(Supplied passage):
*** Block opens ***

The abuse of hydrocodone has been growing at an alarming rate nationwide. In 2010 alone, pharmacies dispensed the equivalent of 42 tons of pure hydrocodone -- that is enough to give 24 Vicodin pills to every man, woman and child in the United States. According to the Centers for Disease Control, more than 40 people die every day from overdoses involving narcotic pain relievers like hydrocodone (commonly known as Vicodin) methadone, oxycodone (known as OxyContin) and oxymorphone.
Under the Controlled Substances Act, drugs that are subject to abuse and can have harmful effects are classified and regulated according to five schedules, based on their potential for abuse and medicinal usage. Schedule I contains the most dangerous substances and is the most restrictive, whereas Schedule V is the most permissive category of drugs.
Currently, pure hydrocodone is considered a Schedule II drug. However, when certain quantities of hydrocodone are combined with substances like Tylenol, they are listed in a less stringent category, Schedule III.
The bipartisan amendment would eliminate the exemption in Schedule III for hydrocodone-combination drugs, so that all substances containing hydrocodone -- including Vicodin and Lortab -- would fall into Schedule II.
-According to the White House Office of National Drug Control Policy, prescription drug abuse is the fastest growing drug problem in the United States, and it's claiming the lives of thousands of Americans every year.
-According to a report issued by the Centers for Disease Control in November, the death toll from overdoses of prescription painkillers has more than tripled in the past decade.

*** Block closes ***

(Available data):
*** Block opens ***

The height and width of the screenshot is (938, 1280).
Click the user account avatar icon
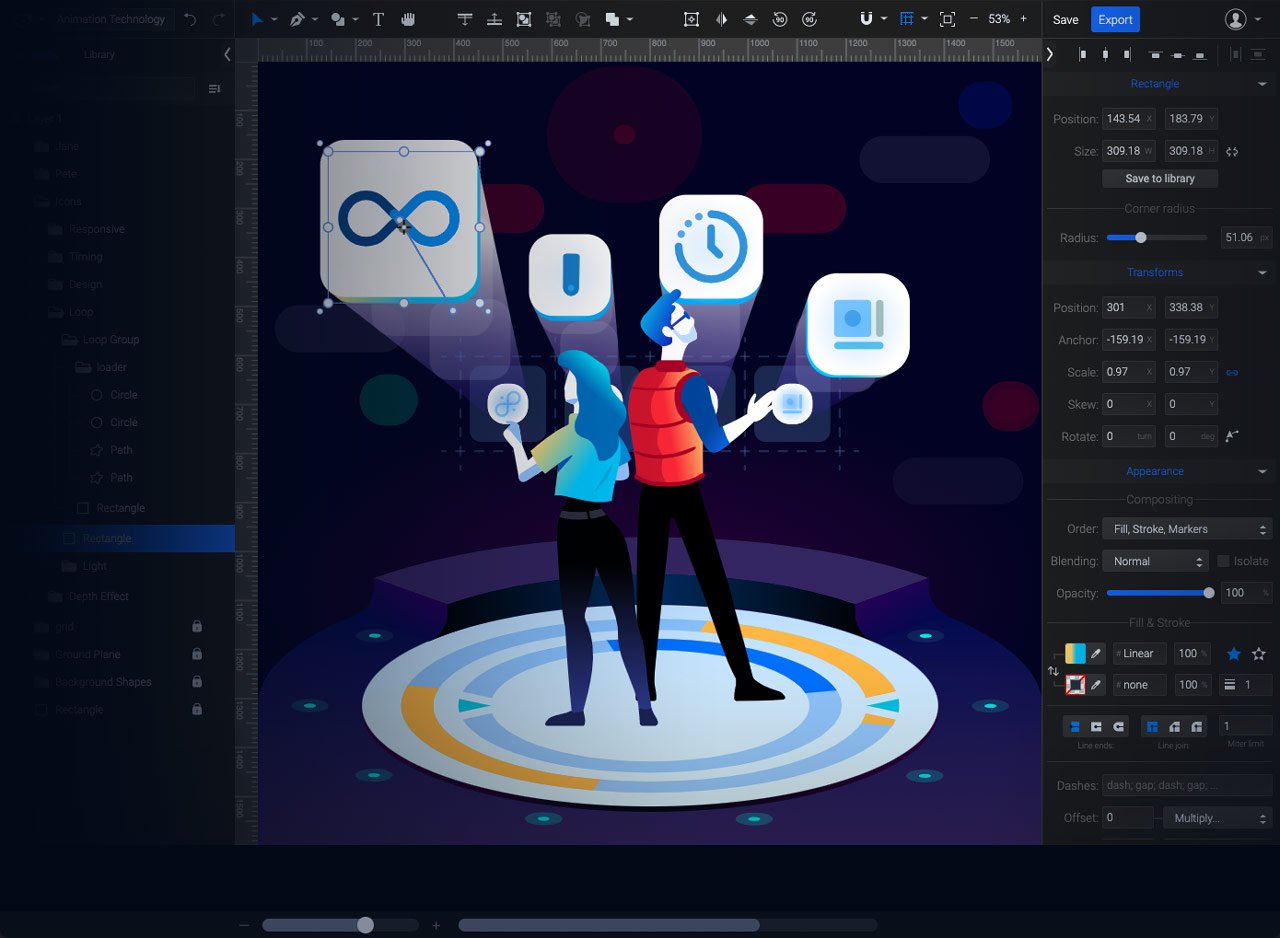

*** Block closes ***

(Directions):
A – In the hydrocodone passage, how many tons of pure hydrocodone did pharmacies dispense in 2010?
B – Revise the stretch of the hydrocodone passage from "The bipartisan amendment" through "into Schedule II." so that "bipartisan" becomes "proposed".
C – Carry the hydrocodone passage forward from its final sentence.

(Answers in order):
A – The equivalent of 42 tons.

B –
The proposed amendment would eliminate the exemption in Schedule III for hydrocodone-combination drugs, so that all substances containing hydrocodone -- including Vicodin and Lortab -- would fall into Schedule II.

C –
-The finding shows that more than 40 people die every day from overdoses involving narcotic pain relievers like hydrocodone (commonly known as Vicodin) methadone, oxycodone (known as OxyContin) and oxymorphone.
-Prescription drugs are responsible for about 75 percent of all drug-related deaths in the United States -- and 90 percent in West Virginia.
-These prescription painkillers kill more Americans than heroin and cocaine combined.
-A 2012 study by the National Institute on Drug Abuse found that 8 percent of high school seniors had admitted to abusing Vicodin in the past year. Non-medical hydrocodone use among high school seniors is now second to only marijuana, and far exceeds the abuse of other commonly-used drugs like Adderall, Oxycontin, and Ecstasy.
-The 2009 National Survey on Drug Use and Health (NSDUH) reports that 23.5 million people nationwide (approximately 9.3% of the U.S. population, aged 12 and over) have used hydrocodone for non-medical purposes.
-The Substance Abuse and Mental Health Services Administration finds that almost 5,500 Americans begin to misuse prescription painkillers every day.